Notre action découle du mandat dont nous sommes investis par les Nations unies et consiste en l’examen des grands enjeux se rapportant aux peuples autochtones : Le développement économique, social, culturel, environnemental et les droits humains.
Nous contrôlons l’application de la Déclaration de l’ONU 2007 sur les droits des peuples autochtones. Nous promouvons et diffusons tout ce qui touche aux intérêts des peuples autochtones de par le monde. Notre instance est composée de 16 experts internationaux et je suis l’un d’eux. Nous organisons chaque année un sommet de deux semaines qui réunit des représentants de communautés autochtones du monde entier.
Vous avez récemment assister au séminaire (*) de la CSI-CSA consacré au travail forcé au Paraguay et, plus spécifiquement, dans la région du Chaco, qui s’est tenu en novembre 2010 à Asunción. Comment décririez-vous la situation au Chaco ?
Commençons tout d’abord par définir ce dont nous parlons. Le Chaco ne se limite pas au Paraguay. Il s’étend également au Brésil, en Argentine et en Bolivie. Rien qu’en Bolivie, il couvre trois départements (États) et au Paraguay, il occupe une superficie de 200.000 kilomètres carrés, soit près de la moitié du territoire national.
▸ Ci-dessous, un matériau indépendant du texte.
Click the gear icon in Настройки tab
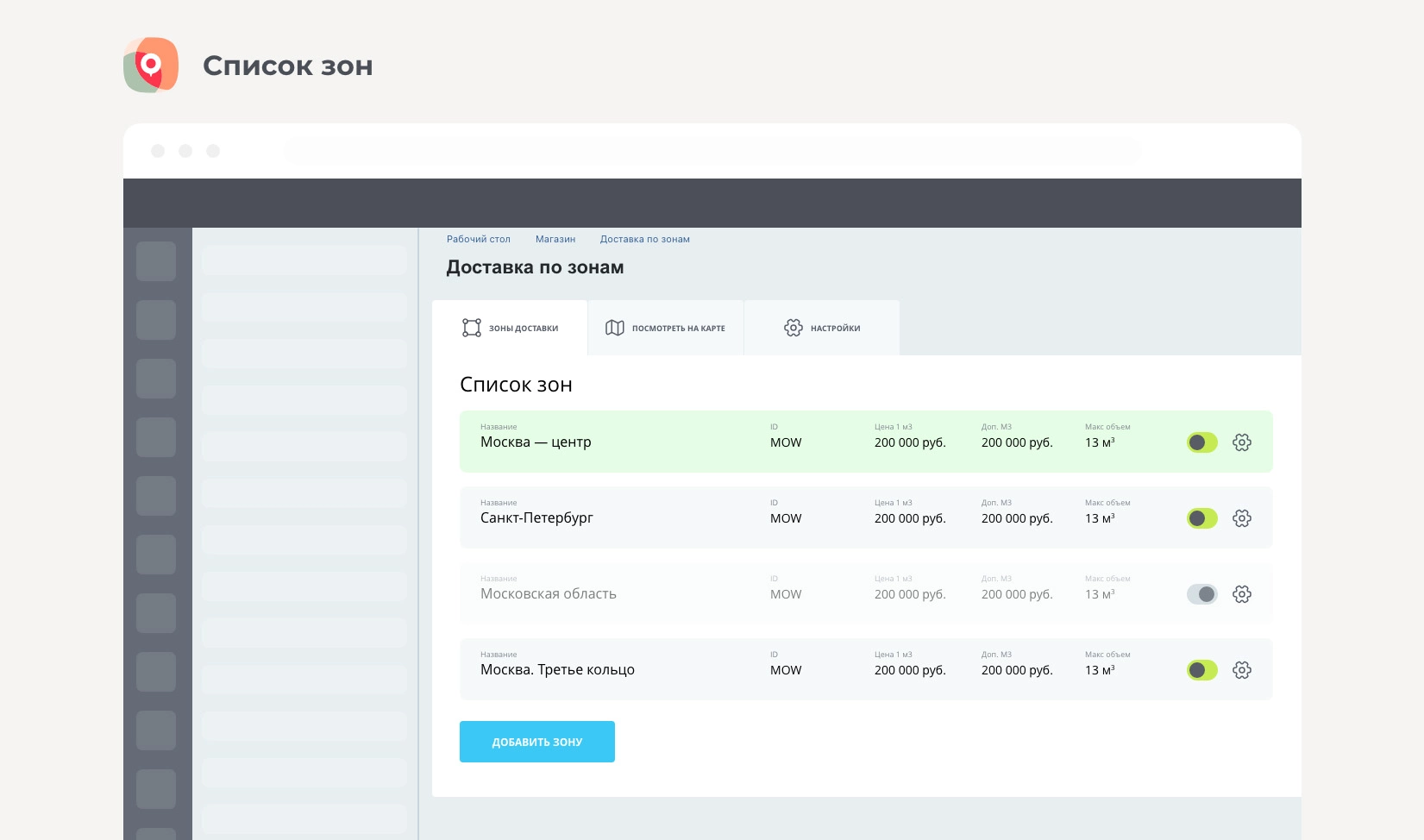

La situation est extrêmement alarmante. La situation des peuples indigènes est pour moi une cause de tristesse et de profonde préoccupation. Ce n’est pas du néocolonialisme. Il s’agit de colonialisme pur et simple. Pour les peuples autochtones, c’est comme si le colonialisme n’avait jamais cessé d’exister. Et le pire c’est que les abus les plus sérieux ont été instigués par les mennonites (colons chrétiens d’origine allemande), partant de leur conviction de « peuple choisi de dieu » et de « terre promise. » C’est un système d’apartheid.
Dans l’ensemble, l’Amérique latine continue de fonctionner suivant les règles du système colonial espagnol. De la même façon, nous pourrions affirmer qu’ici au Paraguay, le colonialisme n’a jamais vraiment cessé d’exister. Tout au contraire, nous assistons à une expansion du colonialisme.
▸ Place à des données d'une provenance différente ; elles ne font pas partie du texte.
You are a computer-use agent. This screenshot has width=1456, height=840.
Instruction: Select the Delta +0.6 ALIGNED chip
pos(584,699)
La Guerre du Chaco à laquelle se sont livrés mon pays la Bolivie et le Paraguay entre 1932 et 1936 pour le contrôle du territoire relevait d’un conflit colonial, car ce territoire n’appartenait à aucun des deux pays. Il appartenait et appartient toujours à ce jour aux autochtones guaranis. Les victimes de cette guerre étaient les Guaranis, qui sont passés aux oubliettes.
Le Chaco a été cédé aux Mennonites pour peupler la région, un concept typiquement colonial. Quand les colons espagnols sont arrivés ici, ils ont eux aussi tenté de « peupler » les territoires conquis.
Avant la conquête espagnole, la population guarani atteignait environ quatre millions d’habitants. Aujourd’hui, leur nombre est estimé à 300.000. J’estime qu’il s’agit ici aussi d’un génocide.
Ce sont là des dénonciations extrêmement fortes. Toutefois, quelles mesures concrètes vous et l’Instance de l’ONU pouvez-vous prendre pour améliorer la situation ?
Nous avons pour mandat d’exposer les faits et de montrer au monde ce qui est en train de se passer. Nous devons exposer les conditions politiques, sociales et économiques. Il est impérieux de déclarer sans équivoque que ce territoire appartient aux peuples autochtones.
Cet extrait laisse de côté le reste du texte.